Work required ▸
The lines needed are those from the start of the records through the line holding "The image size is (819, 1456).", each copied exactly.

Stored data
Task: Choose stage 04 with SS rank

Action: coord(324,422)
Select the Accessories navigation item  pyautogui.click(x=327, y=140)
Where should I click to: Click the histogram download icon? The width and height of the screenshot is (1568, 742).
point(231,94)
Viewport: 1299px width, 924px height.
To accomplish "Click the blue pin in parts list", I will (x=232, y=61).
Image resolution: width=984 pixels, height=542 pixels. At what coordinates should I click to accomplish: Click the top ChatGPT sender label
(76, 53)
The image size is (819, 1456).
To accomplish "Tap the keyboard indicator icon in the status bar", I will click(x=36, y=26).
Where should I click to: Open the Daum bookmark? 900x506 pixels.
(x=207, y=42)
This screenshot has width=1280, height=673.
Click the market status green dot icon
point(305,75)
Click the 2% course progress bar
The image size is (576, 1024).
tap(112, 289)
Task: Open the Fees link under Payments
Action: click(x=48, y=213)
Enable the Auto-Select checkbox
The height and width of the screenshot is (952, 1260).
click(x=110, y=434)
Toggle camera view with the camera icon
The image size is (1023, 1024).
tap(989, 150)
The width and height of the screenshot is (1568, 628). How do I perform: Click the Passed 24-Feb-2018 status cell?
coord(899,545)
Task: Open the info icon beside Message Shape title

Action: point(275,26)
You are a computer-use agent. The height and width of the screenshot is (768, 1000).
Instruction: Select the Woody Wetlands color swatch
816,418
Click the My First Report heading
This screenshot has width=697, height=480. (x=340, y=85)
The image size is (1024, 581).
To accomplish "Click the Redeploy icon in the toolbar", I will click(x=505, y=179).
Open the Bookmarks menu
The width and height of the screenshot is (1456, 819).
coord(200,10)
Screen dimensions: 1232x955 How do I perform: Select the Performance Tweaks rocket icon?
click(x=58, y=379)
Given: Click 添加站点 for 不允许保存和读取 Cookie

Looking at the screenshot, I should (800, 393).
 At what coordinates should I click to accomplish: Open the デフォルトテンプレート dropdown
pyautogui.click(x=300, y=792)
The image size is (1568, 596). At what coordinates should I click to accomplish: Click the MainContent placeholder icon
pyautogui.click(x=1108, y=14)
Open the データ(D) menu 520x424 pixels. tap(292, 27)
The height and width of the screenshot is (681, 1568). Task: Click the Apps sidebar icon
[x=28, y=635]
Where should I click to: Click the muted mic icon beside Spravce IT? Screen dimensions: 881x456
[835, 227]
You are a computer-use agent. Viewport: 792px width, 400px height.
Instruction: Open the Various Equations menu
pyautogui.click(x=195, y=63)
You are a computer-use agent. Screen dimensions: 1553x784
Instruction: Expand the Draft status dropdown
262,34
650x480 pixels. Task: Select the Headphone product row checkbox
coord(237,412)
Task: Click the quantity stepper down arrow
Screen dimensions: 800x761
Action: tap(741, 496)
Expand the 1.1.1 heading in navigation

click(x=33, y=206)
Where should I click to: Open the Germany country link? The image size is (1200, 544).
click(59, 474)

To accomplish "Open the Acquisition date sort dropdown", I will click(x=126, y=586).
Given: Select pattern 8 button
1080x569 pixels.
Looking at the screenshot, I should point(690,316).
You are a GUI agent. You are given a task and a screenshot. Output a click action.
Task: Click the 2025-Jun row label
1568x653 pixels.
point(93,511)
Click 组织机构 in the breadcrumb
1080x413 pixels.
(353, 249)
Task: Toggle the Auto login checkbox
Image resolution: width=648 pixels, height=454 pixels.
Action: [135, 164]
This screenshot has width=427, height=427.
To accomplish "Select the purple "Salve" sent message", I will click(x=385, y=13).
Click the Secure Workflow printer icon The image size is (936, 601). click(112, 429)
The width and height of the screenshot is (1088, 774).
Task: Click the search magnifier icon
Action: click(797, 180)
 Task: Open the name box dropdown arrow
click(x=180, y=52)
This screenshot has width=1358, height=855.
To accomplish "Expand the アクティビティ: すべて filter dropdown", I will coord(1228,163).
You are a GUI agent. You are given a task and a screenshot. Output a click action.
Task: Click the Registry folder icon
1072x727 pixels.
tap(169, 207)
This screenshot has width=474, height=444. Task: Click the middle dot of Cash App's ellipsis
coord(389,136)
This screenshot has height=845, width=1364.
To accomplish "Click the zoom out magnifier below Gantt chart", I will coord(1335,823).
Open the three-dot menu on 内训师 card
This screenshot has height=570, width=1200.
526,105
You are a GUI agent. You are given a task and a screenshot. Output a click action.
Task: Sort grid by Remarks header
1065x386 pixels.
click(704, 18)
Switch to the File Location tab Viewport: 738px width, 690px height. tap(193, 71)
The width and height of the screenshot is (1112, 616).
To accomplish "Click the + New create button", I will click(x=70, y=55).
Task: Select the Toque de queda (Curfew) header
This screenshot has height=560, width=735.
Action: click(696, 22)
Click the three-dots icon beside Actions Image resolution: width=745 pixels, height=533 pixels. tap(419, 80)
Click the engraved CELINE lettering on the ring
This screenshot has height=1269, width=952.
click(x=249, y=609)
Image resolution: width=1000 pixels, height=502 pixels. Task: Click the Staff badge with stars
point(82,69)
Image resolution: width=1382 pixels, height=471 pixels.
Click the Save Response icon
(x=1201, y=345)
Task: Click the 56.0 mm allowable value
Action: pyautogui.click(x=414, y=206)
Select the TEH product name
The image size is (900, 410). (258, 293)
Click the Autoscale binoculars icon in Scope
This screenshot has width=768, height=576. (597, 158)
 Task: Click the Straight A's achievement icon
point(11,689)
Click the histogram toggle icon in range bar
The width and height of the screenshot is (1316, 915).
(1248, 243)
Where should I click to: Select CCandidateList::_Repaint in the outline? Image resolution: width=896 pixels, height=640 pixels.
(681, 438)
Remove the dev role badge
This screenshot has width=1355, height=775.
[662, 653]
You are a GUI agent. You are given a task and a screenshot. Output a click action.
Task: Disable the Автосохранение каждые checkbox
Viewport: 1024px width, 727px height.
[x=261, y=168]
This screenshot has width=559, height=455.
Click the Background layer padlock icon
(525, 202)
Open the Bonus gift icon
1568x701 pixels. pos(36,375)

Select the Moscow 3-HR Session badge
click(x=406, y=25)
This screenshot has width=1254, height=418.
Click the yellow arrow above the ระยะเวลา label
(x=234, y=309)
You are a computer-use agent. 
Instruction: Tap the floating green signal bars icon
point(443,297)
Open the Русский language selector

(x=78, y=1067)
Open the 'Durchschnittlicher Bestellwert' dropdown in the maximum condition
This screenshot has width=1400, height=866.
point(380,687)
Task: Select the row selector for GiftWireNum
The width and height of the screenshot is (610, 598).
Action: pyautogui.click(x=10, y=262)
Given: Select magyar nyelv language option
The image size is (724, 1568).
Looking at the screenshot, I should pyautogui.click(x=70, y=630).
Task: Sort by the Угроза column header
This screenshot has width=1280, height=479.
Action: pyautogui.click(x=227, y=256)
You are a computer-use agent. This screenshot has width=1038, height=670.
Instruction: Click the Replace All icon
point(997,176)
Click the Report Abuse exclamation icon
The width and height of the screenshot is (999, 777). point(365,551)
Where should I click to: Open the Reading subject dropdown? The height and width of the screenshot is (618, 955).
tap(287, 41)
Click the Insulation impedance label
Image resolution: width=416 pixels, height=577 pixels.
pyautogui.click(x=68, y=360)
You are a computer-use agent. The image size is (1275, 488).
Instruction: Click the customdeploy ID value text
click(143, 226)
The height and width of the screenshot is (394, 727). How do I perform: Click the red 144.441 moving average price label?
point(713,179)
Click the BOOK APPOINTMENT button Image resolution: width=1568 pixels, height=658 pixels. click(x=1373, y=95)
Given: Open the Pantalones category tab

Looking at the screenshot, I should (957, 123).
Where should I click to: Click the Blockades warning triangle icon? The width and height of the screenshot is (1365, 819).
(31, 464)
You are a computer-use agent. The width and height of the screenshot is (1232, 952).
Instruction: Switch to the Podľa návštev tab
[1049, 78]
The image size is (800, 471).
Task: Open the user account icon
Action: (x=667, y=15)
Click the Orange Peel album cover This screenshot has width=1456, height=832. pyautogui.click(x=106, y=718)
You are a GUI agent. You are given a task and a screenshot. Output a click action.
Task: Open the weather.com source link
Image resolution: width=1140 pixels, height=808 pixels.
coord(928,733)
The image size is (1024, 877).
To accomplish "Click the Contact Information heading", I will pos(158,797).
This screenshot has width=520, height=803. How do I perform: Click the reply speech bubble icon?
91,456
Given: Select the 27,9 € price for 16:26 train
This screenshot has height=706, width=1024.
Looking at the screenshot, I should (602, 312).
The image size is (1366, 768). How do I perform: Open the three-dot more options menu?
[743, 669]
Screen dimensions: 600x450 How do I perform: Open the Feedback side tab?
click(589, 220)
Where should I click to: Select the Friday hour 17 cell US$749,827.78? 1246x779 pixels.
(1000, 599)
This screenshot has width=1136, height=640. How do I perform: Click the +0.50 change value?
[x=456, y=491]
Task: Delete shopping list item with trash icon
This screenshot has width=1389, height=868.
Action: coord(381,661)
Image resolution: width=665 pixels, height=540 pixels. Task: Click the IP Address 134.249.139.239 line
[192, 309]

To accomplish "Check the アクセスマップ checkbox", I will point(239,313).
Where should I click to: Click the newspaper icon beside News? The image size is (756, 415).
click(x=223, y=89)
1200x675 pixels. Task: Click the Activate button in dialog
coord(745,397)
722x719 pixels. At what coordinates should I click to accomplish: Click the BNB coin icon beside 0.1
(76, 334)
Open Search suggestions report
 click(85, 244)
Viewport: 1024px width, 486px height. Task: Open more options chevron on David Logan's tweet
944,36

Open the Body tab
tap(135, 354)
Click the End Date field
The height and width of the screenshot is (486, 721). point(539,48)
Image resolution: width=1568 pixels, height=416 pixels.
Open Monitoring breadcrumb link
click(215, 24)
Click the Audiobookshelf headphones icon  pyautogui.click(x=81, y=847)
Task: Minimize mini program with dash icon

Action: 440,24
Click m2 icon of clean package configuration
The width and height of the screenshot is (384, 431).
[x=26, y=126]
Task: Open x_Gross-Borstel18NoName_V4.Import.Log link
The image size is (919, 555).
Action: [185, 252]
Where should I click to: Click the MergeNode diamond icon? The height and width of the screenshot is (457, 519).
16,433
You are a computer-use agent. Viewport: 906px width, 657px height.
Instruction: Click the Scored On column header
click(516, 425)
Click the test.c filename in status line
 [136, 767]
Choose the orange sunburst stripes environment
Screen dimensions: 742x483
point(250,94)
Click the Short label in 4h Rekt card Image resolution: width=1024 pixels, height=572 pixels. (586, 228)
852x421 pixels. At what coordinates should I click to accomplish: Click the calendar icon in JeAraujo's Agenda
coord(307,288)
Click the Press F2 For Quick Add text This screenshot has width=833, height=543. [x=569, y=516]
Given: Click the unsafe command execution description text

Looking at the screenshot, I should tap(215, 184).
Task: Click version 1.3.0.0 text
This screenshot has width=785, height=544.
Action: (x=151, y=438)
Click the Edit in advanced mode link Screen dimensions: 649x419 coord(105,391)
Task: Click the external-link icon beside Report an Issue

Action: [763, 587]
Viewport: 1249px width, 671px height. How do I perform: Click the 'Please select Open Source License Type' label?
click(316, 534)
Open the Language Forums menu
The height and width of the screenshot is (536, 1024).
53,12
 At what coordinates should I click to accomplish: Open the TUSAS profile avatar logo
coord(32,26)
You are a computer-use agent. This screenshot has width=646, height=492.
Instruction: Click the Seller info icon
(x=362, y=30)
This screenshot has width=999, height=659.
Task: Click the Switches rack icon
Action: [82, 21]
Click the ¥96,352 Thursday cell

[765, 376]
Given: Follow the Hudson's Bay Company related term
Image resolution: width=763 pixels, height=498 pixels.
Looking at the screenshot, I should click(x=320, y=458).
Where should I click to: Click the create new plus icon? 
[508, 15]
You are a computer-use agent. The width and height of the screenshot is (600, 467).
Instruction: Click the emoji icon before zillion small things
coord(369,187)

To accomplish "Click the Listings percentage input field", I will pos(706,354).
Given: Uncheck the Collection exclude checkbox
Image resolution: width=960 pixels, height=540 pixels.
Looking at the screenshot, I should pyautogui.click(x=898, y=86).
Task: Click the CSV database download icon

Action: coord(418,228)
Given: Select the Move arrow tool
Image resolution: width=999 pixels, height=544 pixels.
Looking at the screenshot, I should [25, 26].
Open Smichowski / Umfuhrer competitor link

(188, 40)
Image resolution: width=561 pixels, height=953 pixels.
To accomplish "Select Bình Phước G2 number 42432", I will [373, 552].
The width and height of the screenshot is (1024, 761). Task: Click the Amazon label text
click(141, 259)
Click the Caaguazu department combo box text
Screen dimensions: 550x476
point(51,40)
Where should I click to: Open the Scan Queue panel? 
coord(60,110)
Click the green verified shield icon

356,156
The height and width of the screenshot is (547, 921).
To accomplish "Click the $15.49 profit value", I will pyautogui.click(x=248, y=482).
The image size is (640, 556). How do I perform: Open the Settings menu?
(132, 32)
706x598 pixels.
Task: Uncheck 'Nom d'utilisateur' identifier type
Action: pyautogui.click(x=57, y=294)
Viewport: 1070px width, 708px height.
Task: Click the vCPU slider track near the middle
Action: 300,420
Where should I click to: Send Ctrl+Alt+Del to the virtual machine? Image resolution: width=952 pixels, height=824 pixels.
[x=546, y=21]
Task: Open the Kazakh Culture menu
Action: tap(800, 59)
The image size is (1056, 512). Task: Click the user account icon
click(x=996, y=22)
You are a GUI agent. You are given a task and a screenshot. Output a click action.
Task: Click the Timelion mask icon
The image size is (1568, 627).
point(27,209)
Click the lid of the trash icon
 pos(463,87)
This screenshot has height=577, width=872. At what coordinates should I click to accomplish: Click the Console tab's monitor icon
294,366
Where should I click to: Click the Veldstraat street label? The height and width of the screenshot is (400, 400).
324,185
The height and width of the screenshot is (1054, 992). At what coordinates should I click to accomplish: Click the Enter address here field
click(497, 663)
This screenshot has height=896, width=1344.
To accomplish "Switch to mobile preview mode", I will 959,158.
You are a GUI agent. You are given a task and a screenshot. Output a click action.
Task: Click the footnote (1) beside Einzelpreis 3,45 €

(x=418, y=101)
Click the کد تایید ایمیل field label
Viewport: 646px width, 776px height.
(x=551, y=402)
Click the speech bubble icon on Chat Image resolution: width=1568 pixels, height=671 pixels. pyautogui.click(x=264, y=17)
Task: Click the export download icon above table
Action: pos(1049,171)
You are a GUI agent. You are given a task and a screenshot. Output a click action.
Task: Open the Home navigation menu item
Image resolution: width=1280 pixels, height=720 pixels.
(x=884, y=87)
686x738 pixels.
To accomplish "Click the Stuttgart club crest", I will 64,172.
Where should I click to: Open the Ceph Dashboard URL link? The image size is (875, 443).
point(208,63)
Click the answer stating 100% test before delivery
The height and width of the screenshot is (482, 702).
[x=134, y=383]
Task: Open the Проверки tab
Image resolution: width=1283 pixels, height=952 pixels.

Your response ▸
Task: Choose stage 04 with SS rank

Action: coord(324,422)
Select the Accessories navigation item  pyautogui.click(x=327, y=140)
Where should I click to: Click the histogram download icon? The width and height of the screenshot is (1568, 742).
point(231,94)
Viewport: 1299px width, 924px height.
To accomplish "Click the blue pin in parts list", I will (x=232, y=61).
Image resolution: width=984 pixels, height=542 pixels. At what coordinates should I click to accomplish: Click the top ChatGPT sender label
(76, 53)
The image size is (819, 1456).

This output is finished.